ART with Jim: 3/4’s Class1, Fall 2024

Each year as Fall begins, the art room transforms from a BLANK CANVAS into an evolving rainbow of colors and new ideas.The structure of the next three months is simple: each artist is given a 12″x12″ canvas to paint throughout the semester and one color per week, plus white, offered with a variety of traditional and unique tools to use. The slow rollout of one color per week, plus white, allows the artists to explore TINTING (mixing pigment with white) thoroughly. Layer after layer this process produces wonderfully worked paintings and shows the class that art can be created over a long period of time. PATIENCE, FOCUS, EXECUTIVE FUNCTION SKILLS (Planning/Organizing) and ATTENTION TO DETAIL are a few of the things ingrained through this journey.

There will be many different approaches to these paintings: Some will focus on COVERAGE and completely obliterate what they did the week before, EXPERIMENTERS will use every tool in the book to create new effects, BATHERS will need to plunge in deep with their hands and arms, NEATNIKS will be precise and calculated, never spilling a drop, SHAPERS will focus on geometry and REALISTS, who don’t really subscribe to the whole ABSTRACT thing, will do their thing.
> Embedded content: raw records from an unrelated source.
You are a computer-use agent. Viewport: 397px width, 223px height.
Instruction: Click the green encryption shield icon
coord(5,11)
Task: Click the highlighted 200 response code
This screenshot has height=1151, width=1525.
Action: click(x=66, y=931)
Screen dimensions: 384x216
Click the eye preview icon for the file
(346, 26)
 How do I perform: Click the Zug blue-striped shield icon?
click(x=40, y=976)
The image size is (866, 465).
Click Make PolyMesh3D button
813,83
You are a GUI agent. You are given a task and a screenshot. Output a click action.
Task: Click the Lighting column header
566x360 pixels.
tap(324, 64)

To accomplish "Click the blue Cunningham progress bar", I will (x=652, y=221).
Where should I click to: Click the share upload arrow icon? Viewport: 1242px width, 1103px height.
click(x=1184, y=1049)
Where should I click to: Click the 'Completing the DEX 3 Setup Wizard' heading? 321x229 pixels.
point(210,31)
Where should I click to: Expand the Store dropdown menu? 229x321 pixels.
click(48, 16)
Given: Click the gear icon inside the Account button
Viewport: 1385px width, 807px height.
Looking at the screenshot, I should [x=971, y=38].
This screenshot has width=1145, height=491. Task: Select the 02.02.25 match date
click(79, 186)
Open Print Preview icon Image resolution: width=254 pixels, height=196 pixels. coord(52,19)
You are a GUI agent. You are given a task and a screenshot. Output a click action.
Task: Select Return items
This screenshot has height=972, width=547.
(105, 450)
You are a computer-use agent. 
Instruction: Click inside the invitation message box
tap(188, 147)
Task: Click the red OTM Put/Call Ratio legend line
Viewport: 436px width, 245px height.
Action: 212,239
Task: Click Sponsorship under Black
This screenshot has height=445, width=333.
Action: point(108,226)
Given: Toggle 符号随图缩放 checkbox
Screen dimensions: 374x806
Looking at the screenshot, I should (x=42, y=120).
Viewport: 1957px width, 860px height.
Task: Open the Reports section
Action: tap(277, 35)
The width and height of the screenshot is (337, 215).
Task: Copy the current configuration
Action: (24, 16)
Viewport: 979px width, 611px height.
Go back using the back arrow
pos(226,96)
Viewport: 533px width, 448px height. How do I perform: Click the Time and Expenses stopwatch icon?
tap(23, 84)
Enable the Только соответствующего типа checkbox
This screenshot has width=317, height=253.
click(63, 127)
There will be a few SECRET INGREDIENTS thrown in towards the end to shake it up before the paintings go home at the Winter break. My hope is that when your kids come home on Thursdays you will ask them about their painting experience. Chances are, there will be some reminders of the day on their clothes (which will wash out mostly) to cue you into these discussions. I know all too well how it can sometimes be hard to get much information from children about their goings- on at school. Hopefully, this class will provide a window of opportunity.

Class 1 is devoted to one pastel drawing encompassing the entire arc of the class, (minus the surprises) into one art-making session. Again, this process is done to show the artists that if one works slowly over time (in this case 20-25 minutes) on a single drawing, it can build and become more interesting and complex. The rewards in the end are self-evident to the makers.